11 December 2006

Oh, fashion...

The Devil Wears Prada - dir. David Frankel - 2006 - USA

That The Devil Wears Prada is not a good film may not come as much of a surprise, but that The Devil Wears Prada features Meryl Streep in one of her most complex roles may. The film is rigidly formulaic: small-town girl with ambition arrives to the Big Apple to be swallowed whole. Yet sometimes a film can overcome its pitfalls and stand as something truly remarkable. The Devil Wears Prada could never be called boring, but it falls into the trappings of most conventional Hollywood films. Our protagonist Andy (Anne Hathaway) is so painfully idealistic that her very downfall and rebirth could be seen before even viewing the film. Plucky Andy, a size six, accidentally lands a job at Runway Magazine, the pinnacle of haute culture New York fashion, to gather references in her goal in becoming an important journalist. Stealing the job from the herds of more fashionably inclined young women, Andie becomes the assistant for the magazine’s maven (or Nazi, if you will) of glamour, Miranda Priestly (Streep). Miranda puts her new assistant through rings of fire, causing the naïve Andy to lose sight of what really matters in her life. Blah, blah, blah. You know what’s going to happen going into the film, so why bore you with plot details? The Devil Wears Prada is all about Meryl Streep and Marilyn Priestly, and I’ll spend the rest of this review talking about that.

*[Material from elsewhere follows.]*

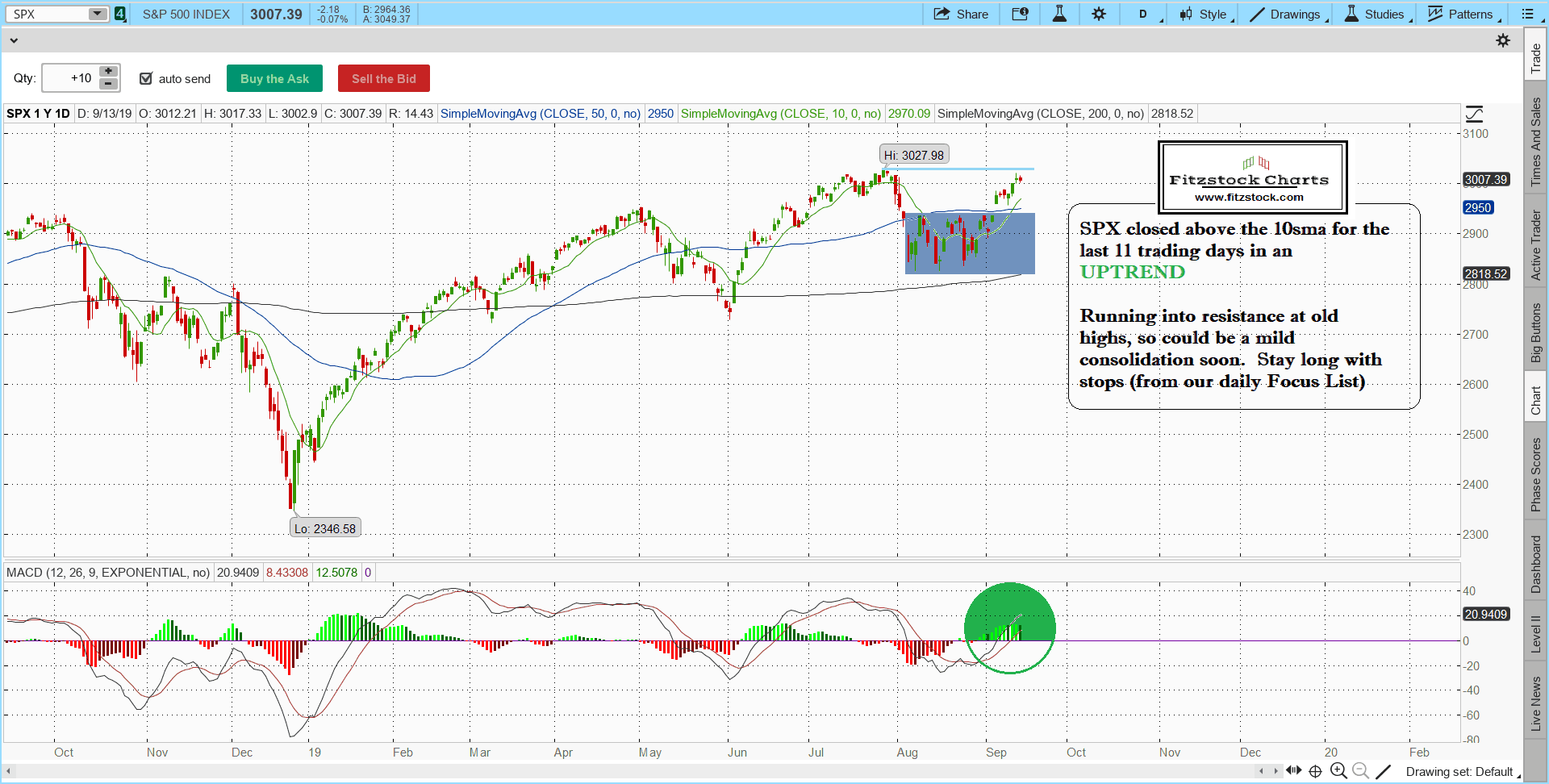Open the Times And Sales tab
Viewport: 1549px width, 784px height.
click(x=1535, y=142)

Streep’s top-billing over Hathaway has little to do with screen time as it does prestige. She’s easily the supporting character here, and this is all the better. Marilyn Priestly doesn’t exist so much as a character as she does a myth. Her actions are inhumane, her disposition cruel. With the combined force of David Frankel’s direction and Aline Brosh McKenna’s screenplay, based on the novel by Lauren Weisberger, Marilyn Priestly always stays firmly in the background, even when she’s mouthing cruel insults at her staff. She’s like Marlon Brando in Apocalypse Now, an ominous, impermeable figure, hidden in the shadows. We, the audience, like Andy, are never given the “in” on what sort of a person she might be when she’s not wearing her fashion like battle armor. With this positioning of Marilyn within the film, she becomes an eternally fascinating figure. While on a date talking with another fashion big wig (Simon Baker), Andy states exactly what should make Marilyn such a complex figure: she’s a woman in a man’s position, therefore being dubbed “ice queen” and “bitch” when words like “skillful” and “professional” would be attached to a man in her shoes. Granted, they wouldn’t look nearly as good. However, if this were simply it, the film would have become preachy and uninteresting. Instead, Marilyn becomes a figure of high intrigue and fascination, whether she be man or woman. The Devil Wears Prada may present itself as a piece of fluff, but you’d be surprised how much it has to say about the face and design of power and how richly fascinating a study that can be.

3 comments:

reassurance said...

Because a film is based on someone's life events does not determine whether a film about these events will accurately depict what happens or adapt it into a digestible formula that audiences are familiar with. Take for instance Walk the Line and Ray; both films are based on the lives of two different people, yet follow an almost identical structure of storytelling. The Devil Wears Prada follows a very rigid formula of the bright-eyed newcomer who reaches successful in their given field with a price-tag that often leaves their friends and family in the dust. You can see this present in Boogie Nights, Valley of the Dolls, Fame, and even something like Requiem for a Dream. The price of power and fortune always comes at a cost to those who seek it out, or so Hollywood tells us.

I would also hardly say that I was cynical about the film, hence the praise I gave it.

-Mike said...

Who in their right cinematic mind isn't cynical about the Hollywood formula? As a screenwriting student, I'm extremely wary of falling into it simply because they TEACH formula. Yet without the overuse of Hollywood formula, other films that don't fit into it would likely feel less important and brilliant. It's a necessary evil, and occasionally you'll get something like Prada which works despite it.

Anonymous said...

Wasn't the character "Miranda Priestly"?